Excerpts from a dataset:
# # # # #

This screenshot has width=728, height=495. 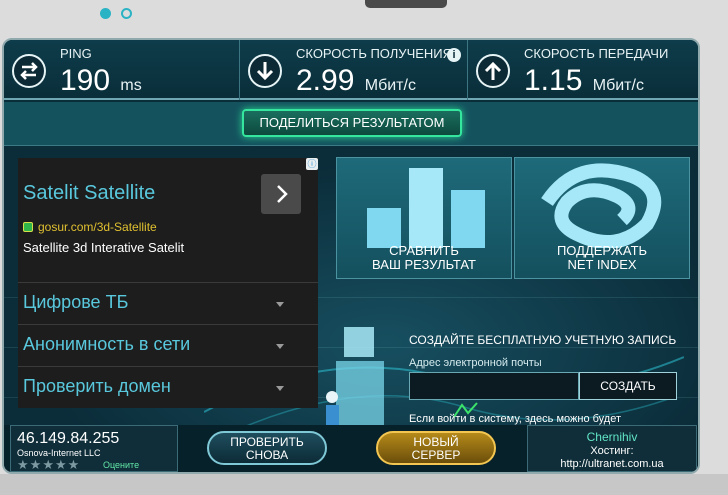 I want to click on ping-number: 190, so click(x=86, y=80).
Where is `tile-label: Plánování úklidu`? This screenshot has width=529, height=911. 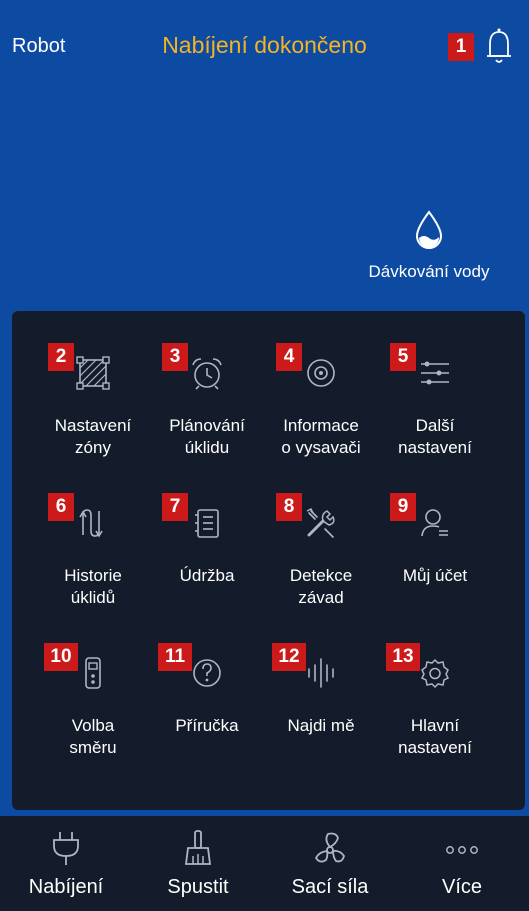
tile-label: Plánování úklidu is located at coordinates (207, 436).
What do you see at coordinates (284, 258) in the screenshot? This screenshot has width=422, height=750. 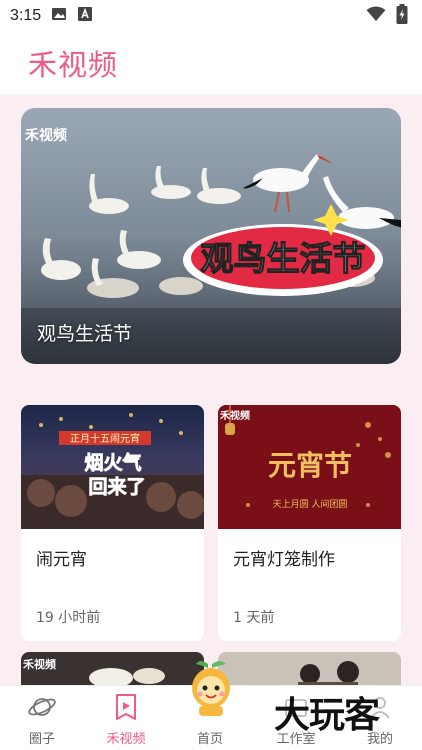 I see `hero-overlay-title: 观鸟生活节` at bounding box center [284, 258].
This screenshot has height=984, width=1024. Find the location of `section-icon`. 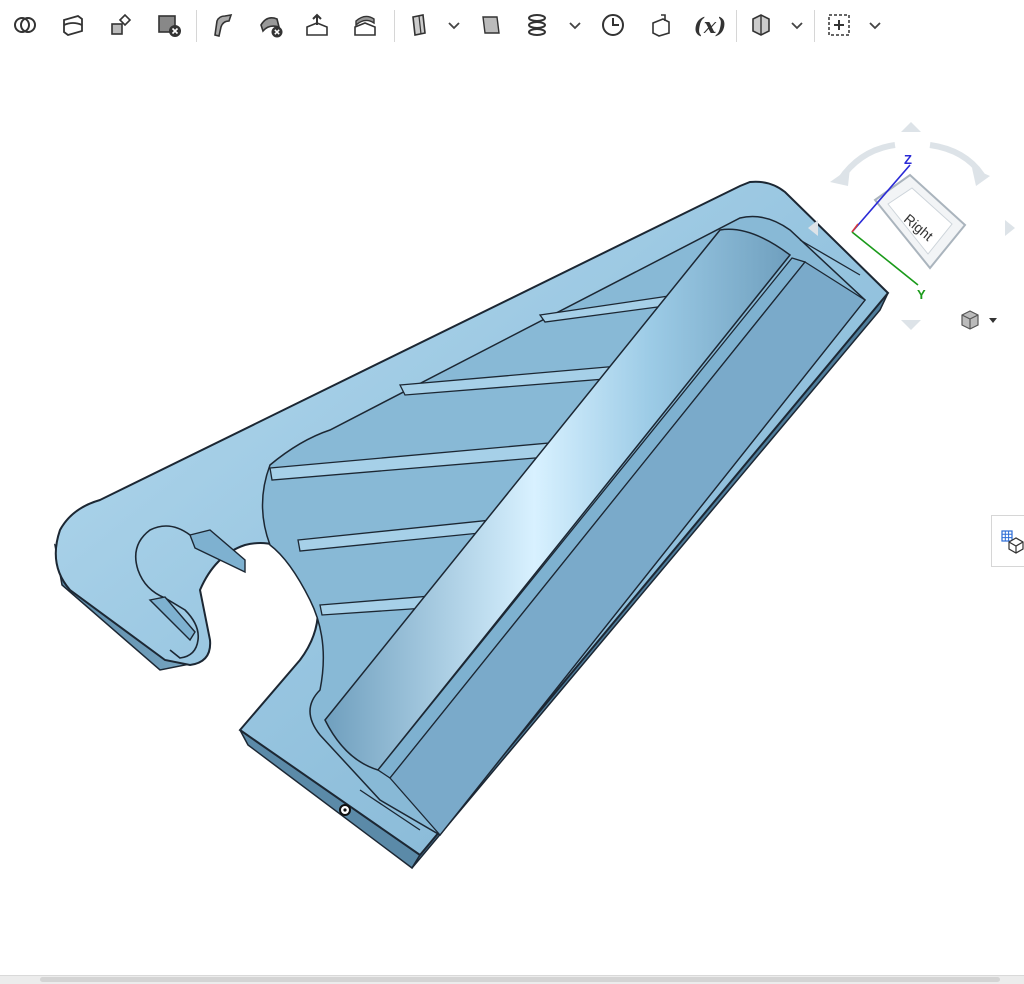

section-icon is located at coordinates (661, 25).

# # # # #

Work item: Format the items as a numbered list, starting with the line containing "This screenshot has height=984, width=1024." and continuing through the end of the items, with blank lines omitted and the pictures left out.

Your response:
1. This screenshot has height=984, width=1024. Find the location of `section-icon`. 
2. section-icon is located at coordinates (661, 25).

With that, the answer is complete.